The position detection component is arranged on the mounting substrate and positioned on the moving path of the polaroid module, and comprises a first position detection component and a second position detection component which are oppositely arranged, wherein the first position detection component and the second position detection component are used for detecting the position information of the polaroid module;

And the control part is electrically connected with the first position detection part and the second position detection part and is used for controlling the driving part to perform linear reciprocating motion based on the position information of the polaroid module detected by the first position detection part and the second position detection part.

2. The polarizer assembly of claim 1, wherein the first position detecting member and the second position detecting member are located on the mounting base between the driving member and the polarizer module.

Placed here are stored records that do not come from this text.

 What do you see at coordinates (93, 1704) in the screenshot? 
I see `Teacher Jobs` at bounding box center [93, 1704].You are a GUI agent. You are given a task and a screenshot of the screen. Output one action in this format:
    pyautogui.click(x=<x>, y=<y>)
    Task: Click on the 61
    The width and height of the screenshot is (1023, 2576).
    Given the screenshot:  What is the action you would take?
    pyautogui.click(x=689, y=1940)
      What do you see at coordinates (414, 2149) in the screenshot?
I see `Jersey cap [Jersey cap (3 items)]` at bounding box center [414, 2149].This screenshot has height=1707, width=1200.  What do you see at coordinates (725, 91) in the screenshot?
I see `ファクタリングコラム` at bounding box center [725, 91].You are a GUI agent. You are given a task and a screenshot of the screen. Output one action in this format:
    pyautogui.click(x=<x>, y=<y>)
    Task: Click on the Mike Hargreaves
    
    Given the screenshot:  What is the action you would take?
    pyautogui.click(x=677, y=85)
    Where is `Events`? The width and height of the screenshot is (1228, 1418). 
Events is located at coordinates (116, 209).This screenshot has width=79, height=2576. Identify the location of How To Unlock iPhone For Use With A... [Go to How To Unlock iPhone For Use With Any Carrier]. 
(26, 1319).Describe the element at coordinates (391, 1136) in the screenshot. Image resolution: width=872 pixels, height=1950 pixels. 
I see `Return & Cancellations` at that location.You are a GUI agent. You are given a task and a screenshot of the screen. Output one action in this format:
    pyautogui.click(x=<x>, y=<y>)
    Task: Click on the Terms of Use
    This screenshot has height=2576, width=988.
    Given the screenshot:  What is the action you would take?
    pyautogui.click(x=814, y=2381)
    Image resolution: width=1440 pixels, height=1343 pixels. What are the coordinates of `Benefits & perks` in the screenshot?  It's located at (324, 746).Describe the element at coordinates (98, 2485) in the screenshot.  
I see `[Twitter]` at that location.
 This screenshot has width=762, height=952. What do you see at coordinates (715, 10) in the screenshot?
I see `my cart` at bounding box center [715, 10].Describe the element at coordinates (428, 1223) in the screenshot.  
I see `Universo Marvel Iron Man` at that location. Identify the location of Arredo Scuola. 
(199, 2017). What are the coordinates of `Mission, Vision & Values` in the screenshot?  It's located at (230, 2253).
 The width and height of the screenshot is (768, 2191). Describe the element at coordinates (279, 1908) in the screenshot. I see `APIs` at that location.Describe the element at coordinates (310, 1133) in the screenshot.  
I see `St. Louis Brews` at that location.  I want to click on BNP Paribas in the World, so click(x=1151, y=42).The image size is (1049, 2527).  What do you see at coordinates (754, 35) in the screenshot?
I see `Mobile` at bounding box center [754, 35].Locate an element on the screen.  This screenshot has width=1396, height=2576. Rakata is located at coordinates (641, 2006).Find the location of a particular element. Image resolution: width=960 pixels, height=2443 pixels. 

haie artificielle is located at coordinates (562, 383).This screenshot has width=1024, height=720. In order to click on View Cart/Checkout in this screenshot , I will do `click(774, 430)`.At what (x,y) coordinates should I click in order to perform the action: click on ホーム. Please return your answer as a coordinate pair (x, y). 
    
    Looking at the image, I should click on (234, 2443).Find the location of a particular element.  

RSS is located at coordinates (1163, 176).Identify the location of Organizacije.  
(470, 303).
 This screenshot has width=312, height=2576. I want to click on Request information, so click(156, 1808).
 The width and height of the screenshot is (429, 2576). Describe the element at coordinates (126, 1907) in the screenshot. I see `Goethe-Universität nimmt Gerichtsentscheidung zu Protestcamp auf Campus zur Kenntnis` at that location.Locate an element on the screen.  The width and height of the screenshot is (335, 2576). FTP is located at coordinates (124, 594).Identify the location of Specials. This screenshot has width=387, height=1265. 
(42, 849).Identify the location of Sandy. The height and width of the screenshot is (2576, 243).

3. The polarizer assembly of claim 2, wherein the mounting substrate has a flexible circuit board thereon, and the first position detecting member and the second position detecting member are both located on the flexible circuit board.

4. The polarizer assembly of claim 1, wherein the first position detecting member and the second position detecting member each comprise a position detecting sensor.

5. The polarizer assembly of claim 4, wherein the position detection sensor comprises any one of a proximity sensor and a contact sensor.

6. The polarizer assembly of claim 4 wherein the first position detecting member and the second position detecting member each further comprise a stopper, the position detecting sensor being provided to the stopper.

7. The polarizer assembly of claim 1, wherein the polarizer module comprises a carrier, a first polarizer and a second polarizer, the first polarizer and the second polarizer are both disposed on the carrier, and the carrier is fixedly connected with the driving member through a connecting piece;

The first position detection part and the second position detection part are oppositely arranged on the moving path of the connecting piece.

8. The polarizer assembly of any one of claims 1 to 7, wherein the driving part comprises a screw stepping motor, a slider and a guide, the guide is arranged in parallel with a screw of the screw stepping motor, the slider is in threaded engagement with the screw, the slider is in sliding engagement with the guide, and the polarizer module is connected to the slider.

9. An image pickup module comprising an image processor and the polarizer assembly of any one of claims 1 to 8, wherein the image processor is provided on one side of the polarizer assembly.

10. An electronic device, comprising a device body and the camera module of claim 9, wherein the camera module is disposed inside the device body.